Chronique de Concert
Nika Leeflang + Splash Macadam
Et en effet, le Pub de l'Europe ça se mérite. Mais les chroniqueurs de Concert & Co ne reculant devant rien, ils ont une réputation à tenir. Surtout, il faut avouer que l'affiche est alléchante. Le feu et la glace, l'exubérance et la fougue retenue. Une association étrange sur le papier mais une alchimie détonante sur scène. Sébastien Dreyer, qui a organisé cette soirée (il est également aux manettes de la Guinguette Sonore) ne s'y est pas trompé. Bien vu.

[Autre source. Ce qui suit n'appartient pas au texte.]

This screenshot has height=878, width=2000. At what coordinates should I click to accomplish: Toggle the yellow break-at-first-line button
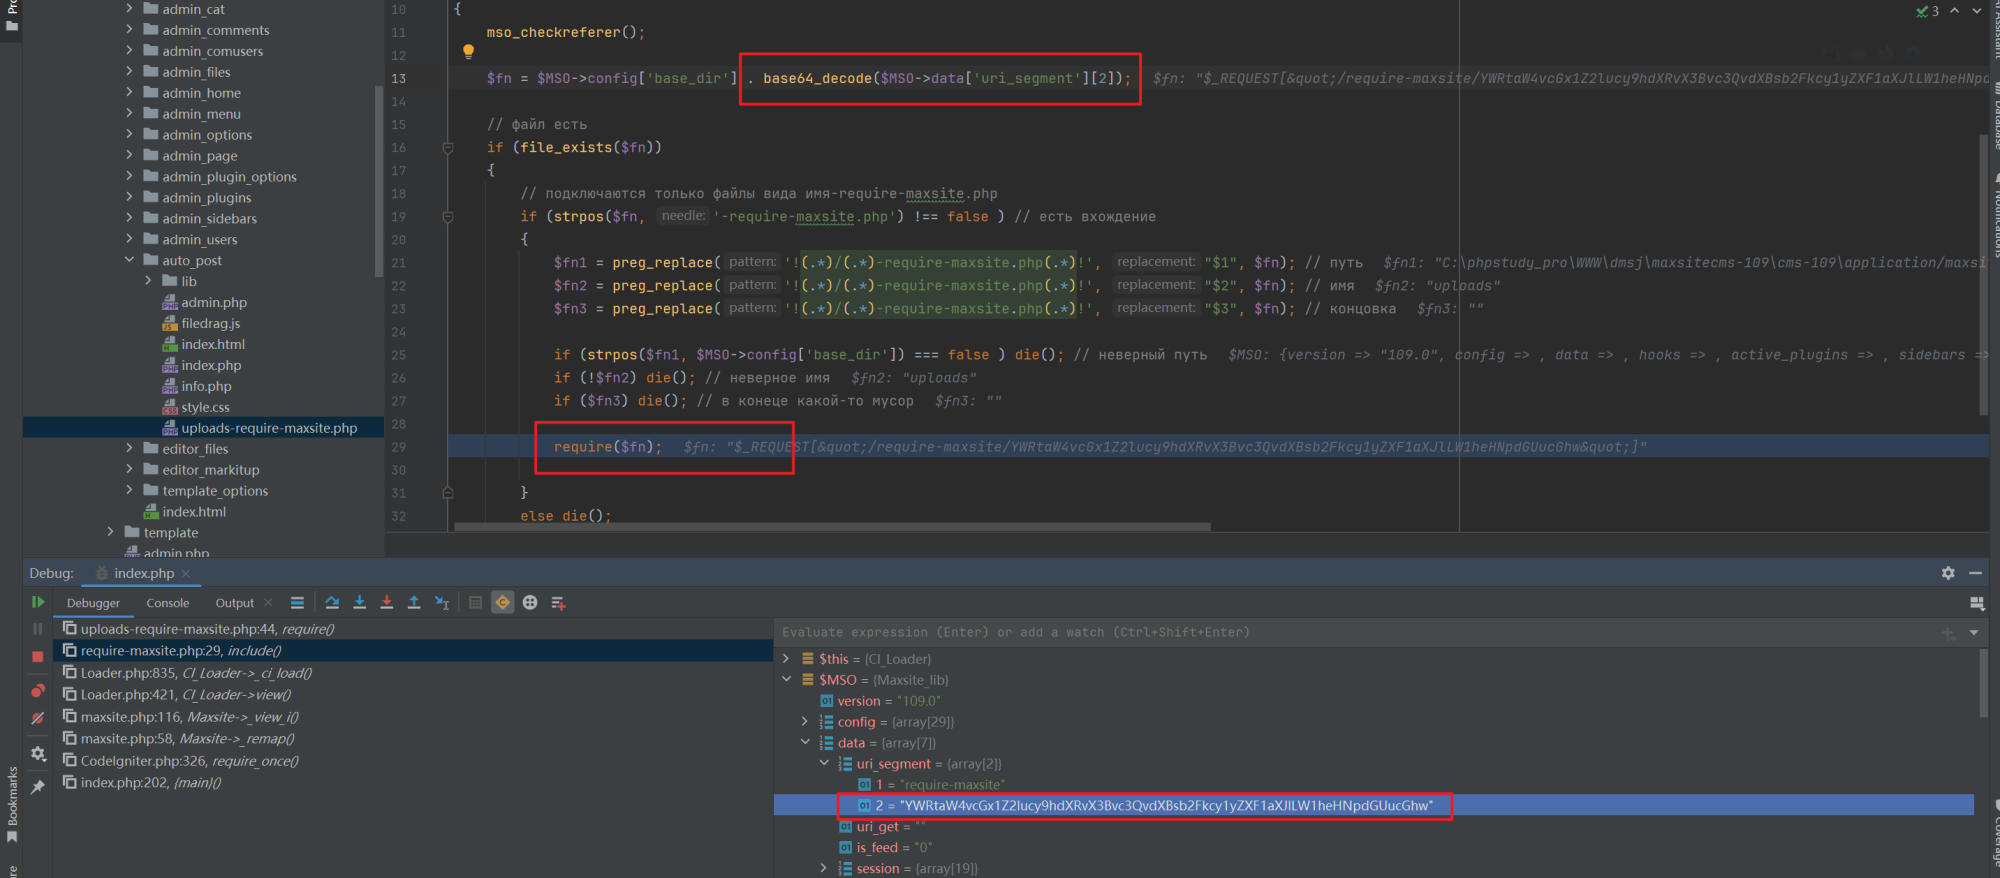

A ma gauche sur le ring, Nika Leeflang, qui se présente sur son Facebook comme ex-chanteuse des Limiñanas. Mais comme le duo perpignanais, Anton Newcombe et Emmanuelle Seigner tournent en tant que L'Epée, est-ce qu'elle ne le serait pas encore un peu quand même ? Bref, Nika. Des collab avec Papillon Paravel et The Limiñanas, deux EP à son actif, une chronique Rock'n'Folk et un EP à sortir dont j'ai eu le privilège d'écouter quelques morceaux en session photo à l'occasion d'une répète à Marseille.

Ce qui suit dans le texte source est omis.